Exercise aim: Range to copy from the entries below: the line containing "855x388 pixels." through the line containing "the Actualizar VER", inclusive. Retype only those lines, exactly, without any images.

Data section:
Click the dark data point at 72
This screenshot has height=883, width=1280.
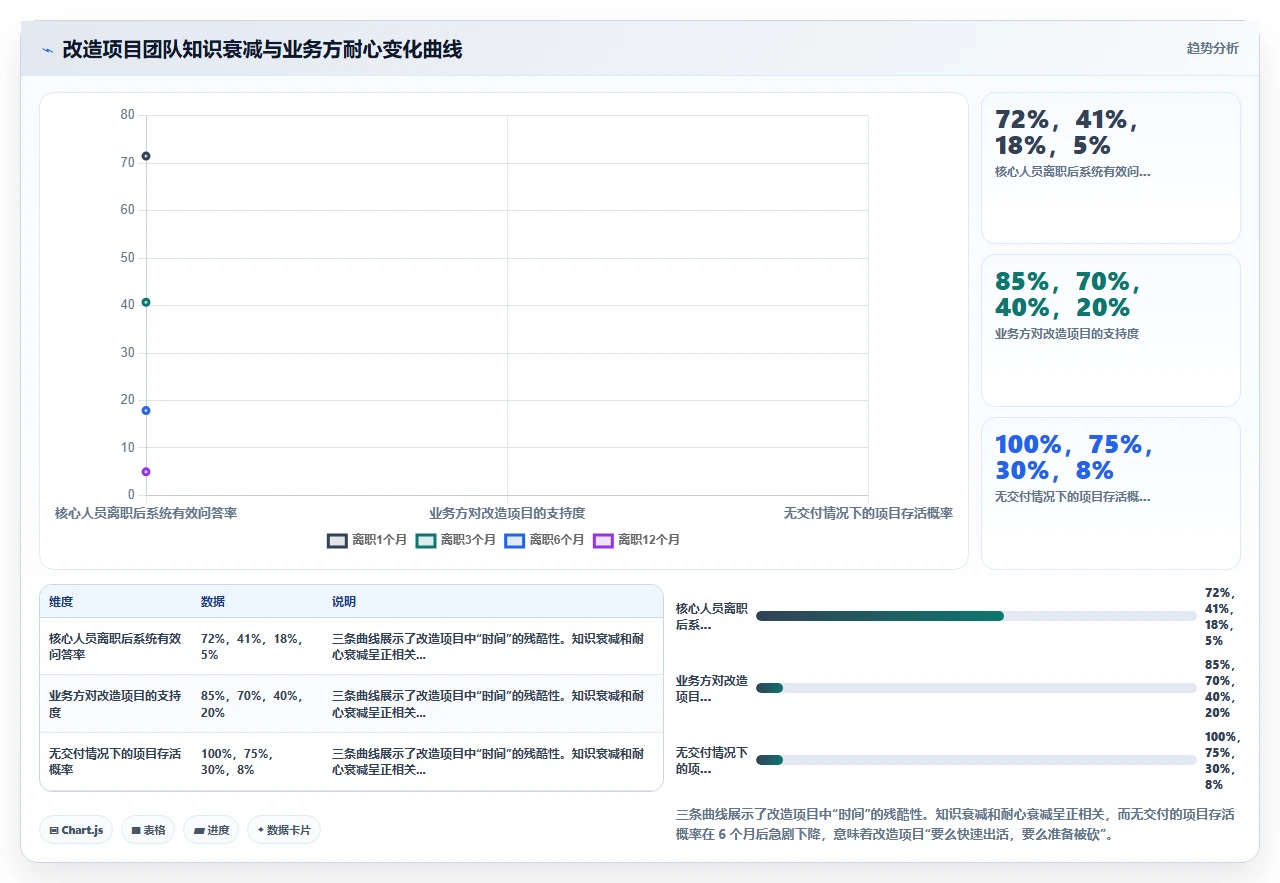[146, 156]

...

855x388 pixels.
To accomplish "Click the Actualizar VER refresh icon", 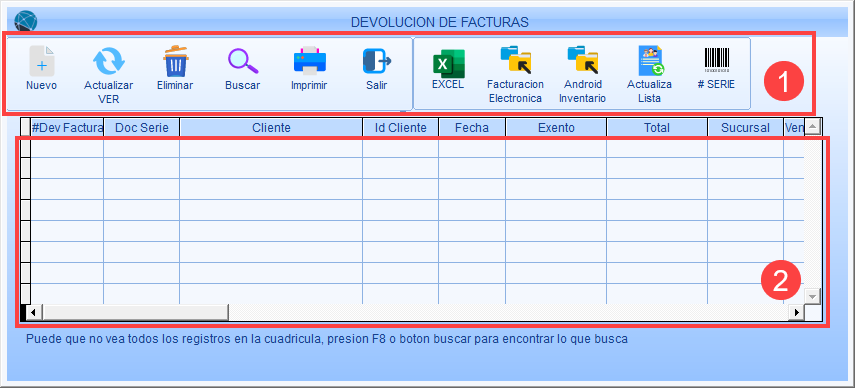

Response to this task:
855x388 pixels.
To accomplish "Click the Actualizar VER refresh icon", 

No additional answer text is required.